运行批处理作业时,EKS 节点移动到 NodeNotReady 状态 [英] EKS node moves to NodeNotReady state when running a batch jobs

查看:28
本文介绍了运行批处理作业时,EKS 节点移动到 NodeNotReady 状态的处理方法,对大家解决问题具有一定的参考价值,需要的朋友们下面随着小编来一起学习吧!

问题描述

我正在我的 EKS 集群中运行一个批处理作业来训练 ML 模型,并且训练持续了 8-10 个小时.但是,似乎运行作业的节点被杀死,作业在新节点上重新启动.我正在 Prometheus 中监控节点,似乎没有 CPU 或 OOM 问题.

I am running a batch job in my EKS cluster that trains a ML model and the training goes on for 8-10hours. However, it seems like the node on which the job runs moves is killed and the job is restarted on a new node. I am monitoring the Node in Prometheus and seems like there was no CPU or OOM issue.

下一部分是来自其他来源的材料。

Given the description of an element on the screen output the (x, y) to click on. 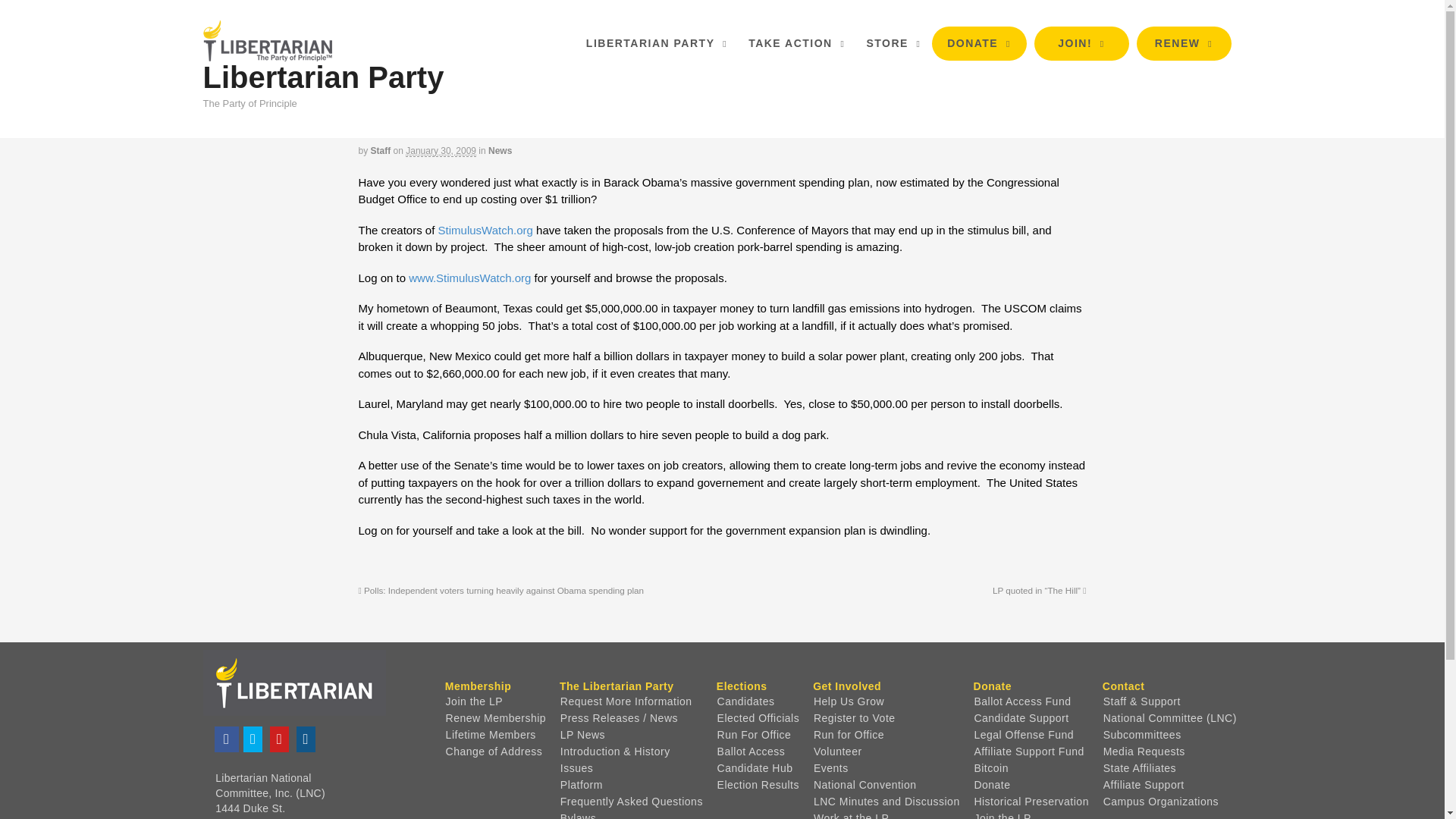
TAKE ACTION (797, 43)
View all items in News (499, 150)
LIBERTARIAN PARTY (656, 43)
DONATE (978, 43)
Libertarian Party (323, 77)
The Party of Principle (267, 53)
STORE (893, 43)
2009-01-30T19:30:12-0500 (441, 151)
Posts by Staff (381, 150)
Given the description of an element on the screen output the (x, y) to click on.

我的下一个赌注是查看 EKS cloudtrail 日志,当节点被删除时,我会看到以下事件 -

My next bet was to look into the EKS cloudtrail logs and right when the node is removed I see below events -

  • kube-controller-manager 日志
controller_utils.go:179] Recording status change NodeNotReady event message for node XXX
controller_utils.go:121] Update ready status of pods on node [XXX]
event.go:274] Event(v1.ObjectReference{Kind:"Node", Namespace:"", Name:"XXX", UID:"1bf33ec8-41cd-434a-8579-3ba4b8cdd5f1", APIVersion:"", ResourceVersion:"", FieldPath:""}): type: 'Normal' reason: 'NodeNotReady' Node XXX status is now: NodeNotReady
node_lifecycle_controller.go:917] Node XXX is unresponsive as of 2021-06-09 01:00:48.962450508 +0000 UTC m=+5151508.967069635. Adding it to the Taint queue.
I0609 01:00:48.962465 1 node_lifecycle_controller.go:917] Node XXX is unresponsive as of 2021-06-09 01:00:48.962450508 +0000 UTC m=+5151508.967069635. Adding it to the Taint queue.
node_lifecycle_controller.go:180] deleting node since it is no longer present in cloud provider: XXX

  • kube-scheduler 日志
  • node_tree.go:113] Removed node "XXX" in group "us-east-2:\x00:us-east-2b" from NodeTree
    

    我检查了 kubelet 日志,但没有任何消息将节点移动到 NotReady 状态.我期待至少在 kubelet 日志中看到此消息 - https://github.com/kubernetes/kubernetes/blob/e9de1b0221dd8687aba527e682fafc7c33370c09/pkg/kubelet/kubelet_node_status.go#L682

    I checked the kubelet logs but it does not have any message moving the node to NotReady status. I was expecting to atleast see this message in the kubelet log - https://github.com/kubernetes/kubernetes/blob/e9de1b0221dd8687aba527e682fafc7c33370c09/pkg/kubelet/kubelet_node_status.go#L682

    这让我想知道 kubelet 是否死了,或者节点无法访问,或者从 kube-api-server 到该节点上的 kubelet 的任何连接丢失.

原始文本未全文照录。